- Excerpt provided
↓
Dario Jertec

Personal information
- Full name: Dario Jertec
- Date of birth: 5 September 1985 (age 39)
- Place of birth: Varaždin, SFR Yugoslavia
- Height: 1.81 m (5 ft 11+1⁄2 in)
- Position(s): Midfielder

Youth career
- 1991–2001: Varteks
- 2001–2004: Čakovec

Senior career*
- Years: Team / Apps / (Gls)
- 2001–2004: Čakovec / 30 / (5)
- 2004–2006: Varteks / 63 / (6)
- 2007–2008: Dinamo Zagreb / 14 / (1)
- 2007–2008: → Rijeka (loan) / 23 / (0)
- 2008–2010: Hajduk Split / 16 / (1)
- 2010–2012: Al-Faisaly / 41 / (10)
- 2012: Qadsia / 12 / (5)
- 2013–2014: Al-Taawon / 9 / (0)
- 2014: Zavrč / 7 / (1)
- 2015: Hajer / 13 / (0)
- 2016–2019: Varaždin / 83 / (17)
- 2019–2020: Western United / 15 / (0)

International career
- Croatia U21 / 8 / (1)

= Dario Jertec =

Croatian footballer

Dario Jertec (born 5 September 1985) is a retired Croatian football midfielder.
↑
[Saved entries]
↓
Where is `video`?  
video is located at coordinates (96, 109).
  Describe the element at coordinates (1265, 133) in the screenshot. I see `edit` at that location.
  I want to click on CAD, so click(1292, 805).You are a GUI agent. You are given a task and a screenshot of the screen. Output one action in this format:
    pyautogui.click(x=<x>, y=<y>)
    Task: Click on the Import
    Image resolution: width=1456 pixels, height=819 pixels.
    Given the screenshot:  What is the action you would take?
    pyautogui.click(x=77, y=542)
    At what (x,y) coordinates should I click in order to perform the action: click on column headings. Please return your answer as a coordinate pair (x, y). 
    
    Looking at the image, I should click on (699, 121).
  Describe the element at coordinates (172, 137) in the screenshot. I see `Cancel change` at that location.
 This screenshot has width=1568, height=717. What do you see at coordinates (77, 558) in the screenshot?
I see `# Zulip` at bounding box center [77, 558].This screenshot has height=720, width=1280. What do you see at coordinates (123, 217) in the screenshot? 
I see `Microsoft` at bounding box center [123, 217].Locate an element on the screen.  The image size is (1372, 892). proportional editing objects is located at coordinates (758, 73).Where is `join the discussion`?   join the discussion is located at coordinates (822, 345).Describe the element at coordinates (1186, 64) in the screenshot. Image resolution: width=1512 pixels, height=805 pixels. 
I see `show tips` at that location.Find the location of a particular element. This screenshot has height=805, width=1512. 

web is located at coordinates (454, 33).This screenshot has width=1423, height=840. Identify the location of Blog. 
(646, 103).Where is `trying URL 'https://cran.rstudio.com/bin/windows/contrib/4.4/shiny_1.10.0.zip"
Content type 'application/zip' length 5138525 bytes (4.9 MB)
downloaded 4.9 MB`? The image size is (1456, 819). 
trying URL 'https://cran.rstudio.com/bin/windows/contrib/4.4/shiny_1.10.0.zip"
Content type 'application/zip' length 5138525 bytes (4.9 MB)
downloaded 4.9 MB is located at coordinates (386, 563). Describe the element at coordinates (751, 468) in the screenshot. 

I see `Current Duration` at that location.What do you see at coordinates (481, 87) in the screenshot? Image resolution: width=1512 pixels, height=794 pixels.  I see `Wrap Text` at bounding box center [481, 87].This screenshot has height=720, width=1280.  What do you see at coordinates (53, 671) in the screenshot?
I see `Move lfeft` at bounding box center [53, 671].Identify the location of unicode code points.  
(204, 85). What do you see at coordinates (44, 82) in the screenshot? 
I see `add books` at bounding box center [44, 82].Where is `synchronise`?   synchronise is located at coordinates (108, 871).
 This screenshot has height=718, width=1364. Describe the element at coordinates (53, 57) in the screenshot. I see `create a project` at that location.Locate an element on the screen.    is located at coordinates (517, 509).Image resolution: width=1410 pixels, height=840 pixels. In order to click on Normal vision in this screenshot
↑
- Exercise aim
In the Dario Jertec profile, which club was he loaned to during 2007–2008?

- Reply
Rijeka